(Extracted information)

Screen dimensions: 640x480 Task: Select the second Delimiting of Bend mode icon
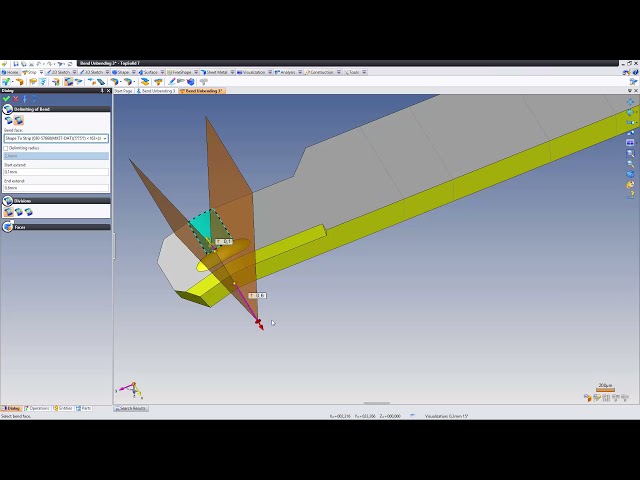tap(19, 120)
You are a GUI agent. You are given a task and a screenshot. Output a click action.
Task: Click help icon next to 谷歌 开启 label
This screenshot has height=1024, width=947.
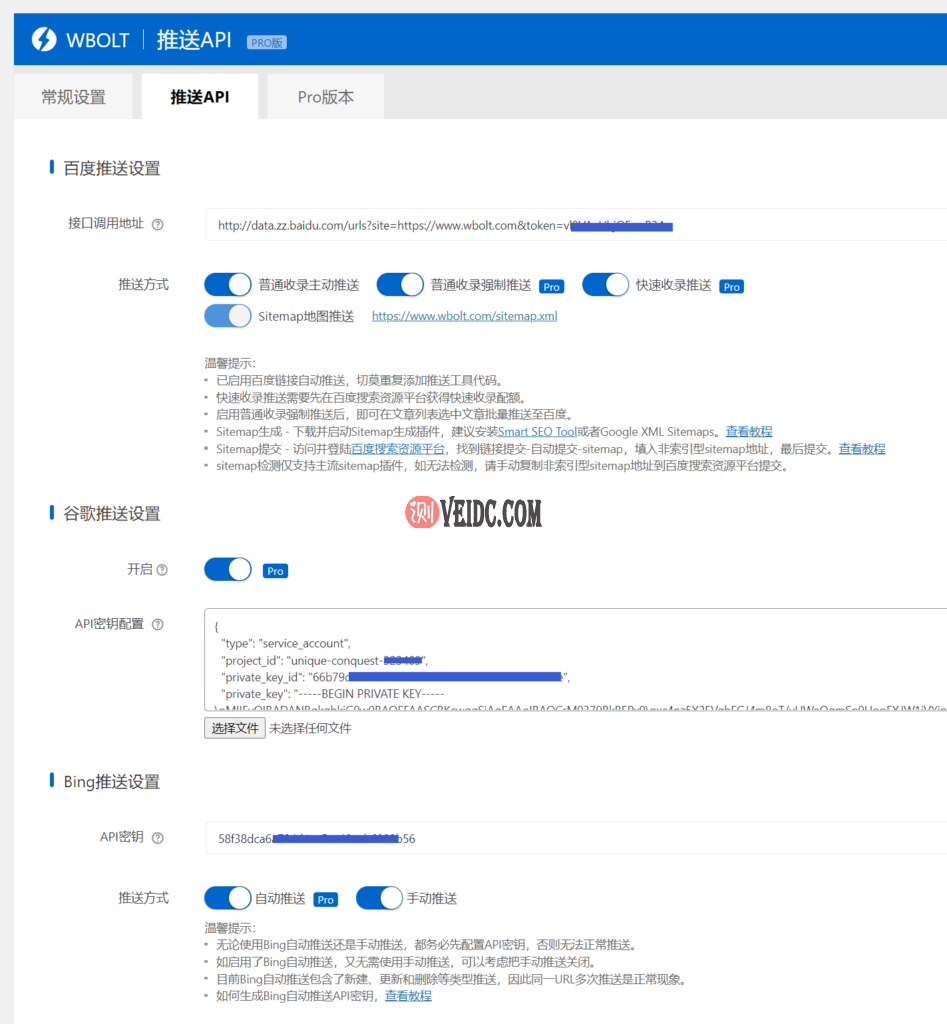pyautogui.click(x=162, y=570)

(End Extracted information)
(Extracted information)

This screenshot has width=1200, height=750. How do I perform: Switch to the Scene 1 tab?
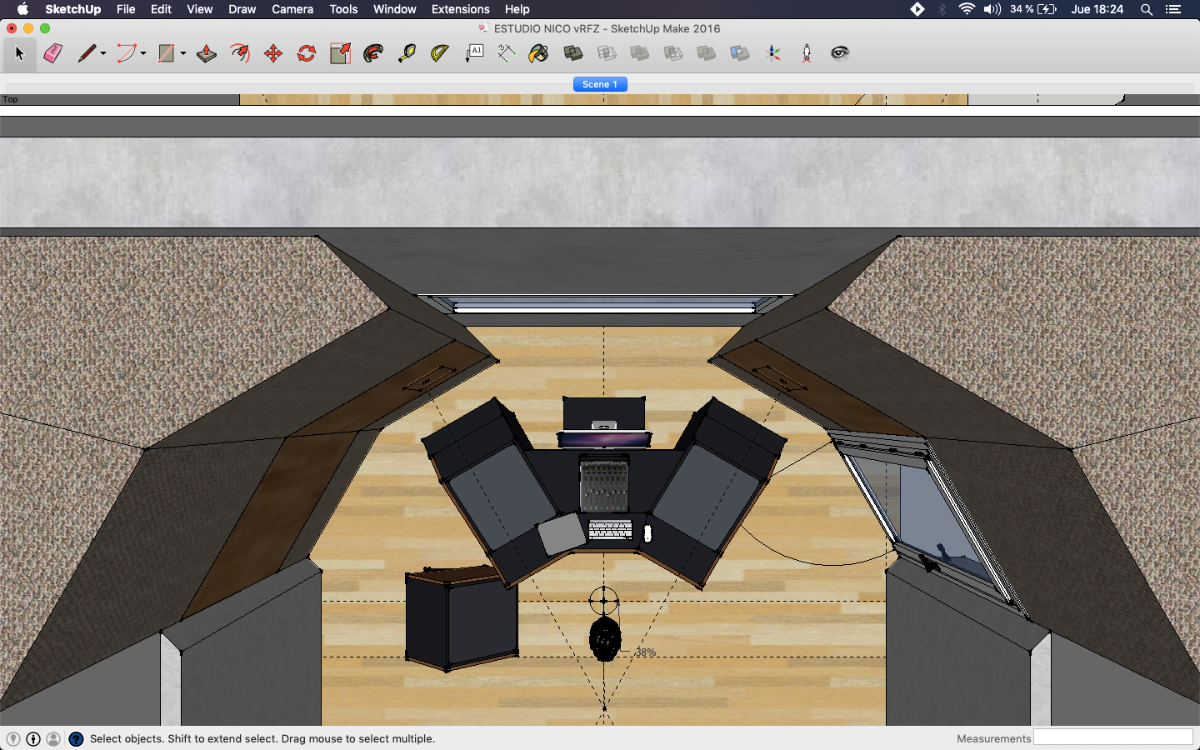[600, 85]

(End Extracted information)

**What the task requires**
From the records above, extract the lines from the one holding "Screen dimensions: 640x480" through the one holding "Task: Click help icon next to 谷歌 开启 label", word for word; omit the pictures.

**Response area**
Screen dimensions: 640x480 Task: Select the second Delimiting of Bend mode icon
tap(19, 120)
You are a GUI agent. You are given a task and a screenshot. Output a click action.
Task: Click help icon next to 谷歌 开启 label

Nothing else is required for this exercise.